Degrees shunned by GNVQ students

November 17, 2000

The government's lifelong learning ambitions may be thwarted as college students on vocational courses shun university because of perceived financial obstacles and a lack of confidence.

Research carried out in Northeast England revealed this week that 42 per cent of advanced General national vocational qualifications students thought they would end up at university, while just over half the students on access to higher education courses said they expected to progress to a degree. This compared with three quarters of A-level students from colleges.

When asked to rank the obstacles to degree study, finance was high on the list for all groups, but vocational students also suffered from lack of confidence and poor advice. They were also unsure about which course to apply for. Access students were anxious about travelling distances to university.

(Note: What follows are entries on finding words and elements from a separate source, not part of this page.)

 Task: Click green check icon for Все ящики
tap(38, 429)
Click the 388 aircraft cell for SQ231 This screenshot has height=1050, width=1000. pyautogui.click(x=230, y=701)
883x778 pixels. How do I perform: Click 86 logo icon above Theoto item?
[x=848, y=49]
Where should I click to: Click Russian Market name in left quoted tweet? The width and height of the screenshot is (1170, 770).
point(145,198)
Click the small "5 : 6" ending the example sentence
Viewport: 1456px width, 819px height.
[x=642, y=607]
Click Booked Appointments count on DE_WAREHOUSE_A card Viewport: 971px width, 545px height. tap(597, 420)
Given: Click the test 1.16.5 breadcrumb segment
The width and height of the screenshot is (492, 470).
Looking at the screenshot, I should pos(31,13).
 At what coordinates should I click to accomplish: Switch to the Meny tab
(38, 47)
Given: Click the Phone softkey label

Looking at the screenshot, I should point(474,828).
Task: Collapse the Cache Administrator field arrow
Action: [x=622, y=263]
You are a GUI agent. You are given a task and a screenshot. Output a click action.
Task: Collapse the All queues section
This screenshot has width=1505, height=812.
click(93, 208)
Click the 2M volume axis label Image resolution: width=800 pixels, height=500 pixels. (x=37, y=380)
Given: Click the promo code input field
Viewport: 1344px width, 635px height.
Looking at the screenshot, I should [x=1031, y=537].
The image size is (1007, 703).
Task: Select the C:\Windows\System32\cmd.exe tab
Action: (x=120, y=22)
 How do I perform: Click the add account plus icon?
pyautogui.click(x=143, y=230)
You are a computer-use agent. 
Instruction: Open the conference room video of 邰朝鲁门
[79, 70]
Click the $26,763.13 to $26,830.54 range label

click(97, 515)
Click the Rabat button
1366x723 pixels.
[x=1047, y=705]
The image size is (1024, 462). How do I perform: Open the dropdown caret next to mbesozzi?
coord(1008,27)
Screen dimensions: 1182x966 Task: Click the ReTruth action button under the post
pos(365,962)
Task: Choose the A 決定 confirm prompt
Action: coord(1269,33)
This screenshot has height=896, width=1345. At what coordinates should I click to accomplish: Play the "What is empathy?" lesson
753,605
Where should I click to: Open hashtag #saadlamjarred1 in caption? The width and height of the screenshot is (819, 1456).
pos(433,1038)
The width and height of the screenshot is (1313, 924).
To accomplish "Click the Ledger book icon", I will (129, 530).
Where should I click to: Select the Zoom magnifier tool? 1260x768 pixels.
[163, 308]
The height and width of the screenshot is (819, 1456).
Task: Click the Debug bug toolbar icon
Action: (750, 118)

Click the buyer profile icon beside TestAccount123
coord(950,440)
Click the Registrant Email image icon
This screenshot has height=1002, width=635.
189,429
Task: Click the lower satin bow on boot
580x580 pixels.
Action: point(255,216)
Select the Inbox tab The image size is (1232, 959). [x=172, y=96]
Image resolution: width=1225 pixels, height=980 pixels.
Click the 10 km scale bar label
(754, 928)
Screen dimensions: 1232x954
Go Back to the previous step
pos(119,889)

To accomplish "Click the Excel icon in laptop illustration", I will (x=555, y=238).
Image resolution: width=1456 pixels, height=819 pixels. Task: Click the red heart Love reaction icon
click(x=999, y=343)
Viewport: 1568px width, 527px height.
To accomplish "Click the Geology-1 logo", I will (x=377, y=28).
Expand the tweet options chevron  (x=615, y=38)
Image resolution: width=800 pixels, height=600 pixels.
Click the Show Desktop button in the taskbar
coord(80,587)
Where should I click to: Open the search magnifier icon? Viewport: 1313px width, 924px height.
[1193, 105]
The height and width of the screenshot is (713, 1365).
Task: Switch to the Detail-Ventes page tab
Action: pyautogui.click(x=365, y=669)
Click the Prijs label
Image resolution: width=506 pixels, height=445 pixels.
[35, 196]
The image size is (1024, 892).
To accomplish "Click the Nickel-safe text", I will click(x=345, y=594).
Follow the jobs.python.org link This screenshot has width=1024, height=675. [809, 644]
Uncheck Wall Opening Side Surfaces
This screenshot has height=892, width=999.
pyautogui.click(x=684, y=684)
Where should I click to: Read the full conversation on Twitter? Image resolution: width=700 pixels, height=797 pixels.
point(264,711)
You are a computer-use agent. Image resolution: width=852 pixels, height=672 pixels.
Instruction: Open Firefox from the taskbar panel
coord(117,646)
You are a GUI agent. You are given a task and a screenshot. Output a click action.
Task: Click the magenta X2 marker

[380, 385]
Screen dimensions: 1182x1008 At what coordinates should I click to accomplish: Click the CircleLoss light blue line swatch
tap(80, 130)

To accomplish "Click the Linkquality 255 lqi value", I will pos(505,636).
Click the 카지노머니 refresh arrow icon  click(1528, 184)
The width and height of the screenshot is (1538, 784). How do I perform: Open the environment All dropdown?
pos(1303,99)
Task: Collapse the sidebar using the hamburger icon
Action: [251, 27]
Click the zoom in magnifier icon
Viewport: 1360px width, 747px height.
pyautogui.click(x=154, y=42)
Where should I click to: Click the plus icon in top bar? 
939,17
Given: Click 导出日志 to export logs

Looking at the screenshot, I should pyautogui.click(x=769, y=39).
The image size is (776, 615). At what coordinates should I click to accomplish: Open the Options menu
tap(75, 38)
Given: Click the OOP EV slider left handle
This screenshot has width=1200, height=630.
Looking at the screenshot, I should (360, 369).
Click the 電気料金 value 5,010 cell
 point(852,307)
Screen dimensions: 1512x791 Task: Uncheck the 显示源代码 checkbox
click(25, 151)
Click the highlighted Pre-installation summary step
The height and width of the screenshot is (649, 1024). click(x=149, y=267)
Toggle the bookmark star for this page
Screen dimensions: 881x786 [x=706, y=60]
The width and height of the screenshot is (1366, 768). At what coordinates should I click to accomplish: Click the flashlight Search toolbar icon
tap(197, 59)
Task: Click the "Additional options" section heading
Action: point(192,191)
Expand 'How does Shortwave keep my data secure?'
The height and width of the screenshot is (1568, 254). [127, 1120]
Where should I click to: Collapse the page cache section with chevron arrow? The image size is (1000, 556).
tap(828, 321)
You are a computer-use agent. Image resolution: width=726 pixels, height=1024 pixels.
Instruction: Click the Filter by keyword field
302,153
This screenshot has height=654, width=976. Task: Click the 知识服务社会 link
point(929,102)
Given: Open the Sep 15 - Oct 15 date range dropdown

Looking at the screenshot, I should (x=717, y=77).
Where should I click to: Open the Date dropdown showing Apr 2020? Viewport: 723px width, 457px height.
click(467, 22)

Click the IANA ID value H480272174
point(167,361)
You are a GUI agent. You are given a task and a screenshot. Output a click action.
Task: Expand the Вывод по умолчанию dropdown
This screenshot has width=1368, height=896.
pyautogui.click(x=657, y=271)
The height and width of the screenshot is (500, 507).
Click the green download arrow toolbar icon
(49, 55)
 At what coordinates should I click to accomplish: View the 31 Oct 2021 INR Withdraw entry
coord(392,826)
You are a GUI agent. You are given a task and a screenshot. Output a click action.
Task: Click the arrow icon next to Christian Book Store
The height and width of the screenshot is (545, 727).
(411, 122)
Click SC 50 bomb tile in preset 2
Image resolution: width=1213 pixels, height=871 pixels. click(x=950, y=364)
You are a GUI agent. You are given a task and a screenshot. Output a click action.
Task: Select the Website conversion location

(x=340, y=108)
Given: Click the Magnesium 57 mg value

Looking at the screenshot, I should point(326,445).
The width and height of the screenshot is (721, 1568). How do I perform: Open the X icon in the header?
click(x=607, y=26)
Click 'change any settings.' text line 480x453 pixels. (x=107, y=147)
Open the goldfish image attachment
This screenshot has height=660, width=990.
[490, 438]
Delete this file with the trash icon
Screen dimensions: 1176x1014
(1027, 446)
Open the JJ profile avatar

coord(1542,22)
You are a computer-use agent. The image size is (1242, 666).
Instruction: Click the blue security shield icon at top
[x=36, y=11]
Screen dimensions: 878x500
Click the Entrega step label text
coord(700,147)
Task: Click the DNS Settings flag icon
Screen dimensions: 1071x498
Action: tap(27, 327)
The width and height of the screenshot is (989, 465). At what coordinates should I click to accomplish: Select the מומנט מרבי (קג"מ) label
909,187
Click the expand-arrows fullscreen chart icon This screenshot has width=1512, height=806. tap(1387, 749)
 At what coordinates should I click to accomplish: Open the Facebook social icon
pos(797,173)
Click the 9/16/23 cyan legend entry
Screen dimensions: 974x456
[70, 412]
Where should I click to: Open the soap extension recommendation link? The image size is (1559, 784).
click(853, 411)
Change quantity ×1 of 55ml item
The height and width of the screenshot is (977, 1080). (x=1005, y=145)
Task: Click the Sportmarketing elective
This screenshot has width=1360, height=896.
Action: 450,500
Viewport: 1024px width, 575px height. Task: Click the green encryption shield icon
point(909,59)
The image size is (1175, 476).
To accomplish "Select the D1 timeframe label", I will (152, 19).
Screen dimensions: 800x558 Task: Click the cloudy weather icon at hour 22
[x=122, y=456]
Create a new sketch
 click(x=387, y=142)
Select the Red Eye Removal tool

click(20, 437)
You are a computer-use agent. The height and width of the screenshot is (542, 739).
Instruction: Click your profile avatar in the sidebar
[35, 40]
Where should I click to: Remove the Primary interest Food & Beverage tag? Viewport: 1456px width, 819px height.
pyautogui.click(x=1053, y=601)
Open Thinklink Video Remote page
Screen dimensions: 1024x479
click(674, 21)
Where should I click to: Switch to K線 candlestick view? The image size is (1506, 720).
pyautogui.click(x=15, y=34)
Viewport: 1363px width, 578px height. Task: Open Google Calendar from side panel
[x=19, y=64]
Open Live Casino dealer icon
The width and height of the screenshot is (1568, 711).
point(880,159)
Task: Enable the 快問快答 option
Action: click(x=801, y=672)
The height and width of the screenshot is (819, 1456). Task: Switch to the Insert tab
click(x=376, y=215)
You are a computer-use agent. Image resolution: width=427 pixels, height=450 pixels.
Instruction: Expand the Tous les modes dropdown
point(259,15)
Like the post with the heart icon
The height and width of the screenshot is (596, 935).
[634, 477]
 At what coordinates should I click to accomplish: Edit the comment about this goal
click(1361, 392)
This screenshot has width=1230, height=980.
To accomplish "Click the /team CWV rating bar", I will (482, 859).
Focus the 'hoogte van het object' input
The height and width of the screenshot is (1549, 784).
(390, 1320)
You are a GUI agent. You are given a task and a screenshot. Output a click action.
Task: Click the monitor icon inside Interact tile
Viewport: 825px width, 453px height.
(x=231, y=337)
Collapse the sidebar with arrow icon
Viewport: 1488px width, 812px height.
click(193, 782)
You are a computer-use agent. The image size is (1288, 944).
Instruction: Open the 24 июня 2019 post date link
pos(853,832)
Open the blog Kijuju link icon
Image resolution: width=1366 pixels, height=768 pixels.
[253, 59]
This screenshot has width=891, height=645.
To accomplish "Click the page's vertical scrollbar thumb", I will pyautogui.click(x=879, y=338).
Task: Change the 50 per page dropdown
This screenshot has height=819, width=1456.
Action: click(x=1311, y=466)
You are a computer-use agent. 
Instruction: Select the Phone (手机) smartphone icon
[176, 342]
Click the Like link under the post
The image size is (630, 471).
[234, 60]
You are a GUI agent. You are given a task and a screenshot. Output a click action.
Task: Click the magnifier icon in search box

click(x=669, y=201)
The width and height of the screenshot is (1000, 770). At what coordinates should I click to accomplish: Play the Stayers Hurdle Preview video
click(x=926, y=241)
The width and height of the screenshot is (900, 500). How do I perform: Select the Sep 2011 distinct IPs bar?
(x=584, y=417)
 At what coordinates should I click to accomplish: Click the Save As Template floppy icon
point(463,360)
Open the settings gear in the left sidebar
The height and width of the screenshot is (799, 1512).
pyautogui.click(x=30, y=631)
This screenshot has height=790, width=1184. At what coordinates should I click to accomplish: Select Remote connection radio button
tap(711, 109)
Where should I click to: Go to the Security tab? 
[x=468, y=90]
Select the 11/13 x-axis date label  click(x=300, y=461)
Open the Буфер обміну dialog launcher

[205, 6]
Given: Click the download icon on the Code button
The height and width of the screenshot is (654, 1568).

More than 160 college students were questioned about their perceptions of university life and their likely destinations as part of a study conducted by a consortium of six colleges and three universities around Tyne and Wear.

Dorothy Smith, who led the project, said: "The Northeast has a tradition of very low participation in higher education, and the government's desire for lifelong learning will not become a reality unless more is done to motivate students and enhance opportunities for progression to local universities.

"It is clear that despite efforts to the contrary, the GNVQ is not established as an alternative entry route for higher education."

One of the difficulties was that colleges and universities had different curriculum requirements.

Ms Smith said: "The two sectors need to collaborate much more closely. It would appear that we need far greater understanding than just points on a Universities and Colleges Admissions Services form if we are truly to widen participation and ensure students are guided on to programmes at which they have a reasonable chance of success."

The research found that students in colleges that had created close links with nearby universities were more likely to progress to degree programmes.

"College tutors have a key role to play in supporting students, offering them up-to-date advice and guidance on the options available to them," Ms Smith added.

  • Magdalen College, Oxford, the college at the centre of the Laura Spence storm earlier this year, had only four applicants from Tyneside and Teesside this year, the same number as last year.

Andrew Hobson, Magdalen's admissions tutor, said that historically the Northeast produced half of the number of applicants to the college compared with the average for English regions. However, analysis of the latest Oxford entry figures show that the university is becoming less elitist, educating a greater proportion of state school pupils than ever before.